Can someone please help me to isolate why it consistently takes a minute to route the request to the pod on the other node?

Cluster information:

Kubernetes version:
Cloud being used: (put bare-metal if not on a public cloud)
Installation method:
Host OS:
Centos 7
CNI and version:
Flannel 0.11
CRI and version:

You can format your yaml by highlighting it and pressing Ctrl-Shift-C, it will make your output easier to read.

I just ran another experiment. This time I monitored the traffic to the POD IP.

As soon as I perform the curl I see several packets that flow to port 8080 (“webcache”). Its not until 1 minute later that I see the SYN packet that triggers the request sent to the pod itself… then the pod responds.

Its interesting to see that the SYN packets that lead up to the successful request have increasing time delays (in seconds): 1, 2, 4, 8, 16, 32… Then we see the SYN ACK

I’ve now verified that I see the same delay using the ClusterIP. If I curl any service that I create using its ClusterIP. The request will be delayed by 60 seconds when it is delivered to pods on nodes other than the node that I issued curl on.

The fact that, during the one minute period, the failed SYN packets are sent out at 1, 2, 4, 8, 16, and 32 second intervals points to a piece of software that is designed to double the timeout with each retry.

Anyone have guidance on where to look? Is this a kube-proxy issue?

It might be helpful to narrow down the cause of the problem… is it CNI/flannel, or the load balancer?

Can you use an image like to ping and or create tcp connections directly from a pod on one node, to the pod on the other node (bypassing LB) to see if it exhibits the same delay?

if you run netshoot on both nodes, one as a server and one as a client, can you recreate the issue with direct pod-to-pod communication? If yes, I suppose its a flannel issue

you mentioned tcpdump, is it possible to see the outgoing SYN from the load balancer? You could perhaps determine if the delay is caused by the LB not attempting to open the connection to the remote node for 1, 2, 4 seconds…

Finally, I noticed the nodes have been running for 50 and 91 days and they have slightly different versions on them.
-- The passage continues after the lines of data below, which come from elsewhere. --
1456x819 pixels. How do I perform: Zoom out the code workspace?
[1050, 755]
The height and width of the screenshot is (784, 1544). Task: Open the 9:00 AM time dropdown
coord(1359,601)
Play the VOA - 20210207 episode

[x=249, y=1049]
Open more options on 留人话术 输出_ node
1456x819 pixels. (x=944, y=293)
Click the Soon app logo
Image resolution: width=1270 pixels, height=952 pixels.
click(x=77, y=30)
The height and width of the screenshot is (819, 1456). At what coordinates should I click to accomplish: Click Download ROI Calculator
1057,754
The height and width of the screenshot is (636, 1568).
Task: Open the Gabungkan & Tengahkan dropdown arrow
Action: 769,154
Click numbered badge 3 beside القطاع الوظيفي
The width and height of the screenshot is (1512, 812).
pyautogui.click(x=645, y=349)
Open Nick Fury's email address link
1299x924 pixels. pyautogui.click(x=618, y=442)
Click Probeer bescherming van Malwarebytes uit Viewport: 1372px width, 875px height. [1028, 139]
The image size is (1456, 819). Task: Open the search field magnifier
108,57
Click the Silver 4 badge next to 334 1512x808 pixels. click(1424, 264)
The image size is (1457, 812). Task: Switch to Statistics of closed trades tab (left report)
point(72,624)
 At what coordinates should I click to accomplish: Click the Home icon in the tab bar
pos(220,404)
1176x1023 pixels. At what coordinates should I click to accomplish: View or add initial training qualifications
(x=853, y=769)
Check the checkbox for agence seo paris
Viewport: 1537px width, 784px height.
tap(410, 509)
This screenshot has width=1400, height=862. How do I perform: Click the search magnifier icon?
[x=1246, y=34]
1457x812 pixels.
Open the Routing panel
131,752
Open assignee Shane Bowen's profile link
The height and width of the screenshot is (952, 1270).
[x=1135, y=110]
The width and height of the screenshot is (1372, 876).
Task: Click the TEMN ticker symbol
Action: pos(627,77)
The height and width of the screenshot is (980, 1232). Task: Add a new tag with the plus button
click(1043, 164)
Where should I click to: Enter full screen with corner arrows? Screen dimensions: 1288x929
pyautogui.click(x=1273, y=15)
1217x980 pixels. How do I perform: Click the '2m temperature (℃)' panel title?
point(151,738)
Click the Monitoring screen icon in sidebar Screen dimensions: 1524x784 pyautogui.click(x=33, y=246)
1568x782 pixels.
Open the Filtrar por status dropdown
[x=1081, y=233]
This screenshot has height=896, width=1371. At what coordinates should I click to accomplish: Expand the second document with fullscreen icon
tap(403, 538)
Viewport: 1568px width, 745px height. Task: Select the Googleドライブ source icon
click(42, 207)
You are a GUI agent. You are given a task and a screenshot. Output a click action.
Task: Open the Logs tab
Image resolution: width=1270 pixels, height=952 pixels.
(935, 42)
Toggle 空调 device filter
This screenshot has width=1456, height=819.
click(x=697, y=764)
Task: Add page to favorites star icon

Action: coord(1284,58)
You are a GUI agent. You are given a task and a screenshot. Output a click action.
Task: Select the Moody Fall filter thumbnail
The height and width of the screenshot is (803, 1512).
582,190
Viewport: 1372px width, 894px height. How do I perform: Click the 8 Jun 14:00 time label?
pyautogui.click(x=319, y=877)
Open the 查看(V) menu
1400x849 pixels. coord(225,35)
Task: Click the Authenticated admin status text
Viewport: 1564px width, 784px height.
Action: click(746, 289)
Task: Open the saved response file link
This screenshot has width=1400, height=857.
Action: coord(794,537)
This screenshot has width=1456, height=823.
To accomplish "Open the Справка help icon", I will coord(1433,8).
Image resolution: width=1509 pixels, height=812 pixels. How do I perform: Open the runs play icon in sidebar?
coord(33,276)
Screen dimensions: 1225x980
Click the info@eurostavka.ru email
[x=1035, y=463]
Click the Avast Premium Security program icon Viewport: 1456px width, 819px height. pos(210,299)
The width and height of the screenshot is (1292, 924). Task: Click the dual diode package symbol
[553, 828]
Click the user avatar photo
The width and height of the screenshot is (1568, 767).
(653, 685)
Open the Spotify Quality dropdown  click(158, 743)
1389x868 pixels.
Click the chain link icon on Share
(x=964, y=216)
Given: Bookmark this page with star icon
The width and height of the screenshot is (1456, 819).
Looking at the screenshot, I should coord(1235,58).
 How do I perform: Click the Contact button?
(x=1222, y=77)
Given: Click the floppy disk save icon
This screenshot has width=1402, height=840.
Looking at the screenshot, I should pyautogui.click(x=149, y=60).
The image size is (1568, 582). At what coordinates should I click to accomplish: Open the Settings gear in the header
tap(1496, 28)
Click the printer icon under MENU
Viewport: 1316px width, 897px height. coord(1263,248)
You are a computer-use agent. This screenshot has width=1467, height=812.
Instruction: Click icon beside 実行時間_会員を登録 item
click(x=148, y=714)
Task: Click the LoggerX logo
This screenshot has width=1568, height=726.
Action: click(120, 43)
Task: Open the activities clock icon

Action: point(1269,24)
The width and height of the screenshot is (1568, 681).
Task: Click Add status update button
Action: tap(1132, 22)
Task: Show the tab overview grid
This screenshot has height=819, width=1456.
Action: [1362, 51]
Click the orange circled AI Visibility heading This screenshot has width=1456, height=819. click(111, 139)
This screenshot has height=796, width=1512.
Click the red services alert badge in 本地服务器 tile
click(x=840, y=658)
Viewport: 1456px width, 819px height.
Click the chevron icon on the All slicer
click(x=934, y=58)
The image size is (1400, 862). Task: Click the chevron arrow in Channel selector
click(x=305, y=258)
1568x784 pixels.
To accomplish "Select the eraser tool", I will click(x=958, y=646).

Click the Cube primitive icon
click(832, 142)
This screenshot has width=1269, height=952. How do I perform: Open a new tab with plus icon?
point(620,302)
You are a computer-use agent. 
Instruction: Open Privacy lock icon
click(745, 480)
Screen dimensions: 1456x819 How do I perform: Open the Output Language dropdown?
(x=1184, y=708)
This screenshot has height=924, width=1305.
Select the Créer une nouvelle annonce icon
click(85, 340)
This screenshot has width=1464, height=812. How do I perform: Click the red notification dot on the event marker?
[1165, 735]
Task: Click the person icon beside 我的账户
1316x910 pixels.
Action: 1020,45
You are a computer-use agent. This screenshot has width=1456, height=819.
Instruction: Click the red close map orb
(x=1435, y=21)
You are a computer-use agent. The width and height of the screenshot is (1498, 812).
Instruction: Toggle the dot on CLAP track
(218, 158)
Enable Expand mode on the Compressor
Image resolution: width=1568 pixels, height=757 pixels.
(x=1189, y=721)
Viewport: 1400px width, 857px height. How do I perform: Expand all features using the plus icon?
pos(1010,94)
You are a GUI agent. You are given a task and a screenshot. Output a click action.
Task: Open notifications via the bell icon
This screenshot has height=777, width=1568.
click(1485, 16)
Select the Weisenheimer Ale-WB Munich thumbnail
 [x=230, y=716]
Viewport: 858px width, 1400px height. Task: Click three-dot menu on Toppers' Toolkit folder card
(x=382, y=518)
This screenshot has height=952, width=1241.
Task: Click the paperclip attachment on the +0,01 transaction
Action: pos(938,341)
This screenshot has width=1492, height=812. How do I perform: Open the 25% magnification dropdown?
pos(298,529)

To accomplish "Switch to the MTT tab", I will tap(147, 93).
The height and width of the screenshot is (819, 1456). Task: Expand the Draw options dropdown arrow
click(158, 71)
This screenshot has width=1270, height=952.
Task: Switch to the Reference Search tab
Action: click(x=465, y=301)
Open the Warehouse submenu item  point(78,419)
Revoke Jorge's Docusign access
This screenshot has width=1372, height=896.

That shouldn’t make a difference, but it might interesting to reboot one of the nodes to see if that changes the situation.

I’m sorry I cannot provide any really useful suggestions.

@bkcsfi I appreciate your response very much. I will try netshoot. Please keep in mind, I’ve completely ruled out the load balancer. I see the same problem when I just use the ClusterIP.

So in your mind its not kube-proxy? Do the packets that get forwarded to the node actually go through flannel then? Is it one of the flannel pods running in kube-system that you think might be the source of the issue?

I’ll post back on monday when I run your suggested experiments.

I had not thought that this might be a problem with flannel. But it sounds like that may be the culprit.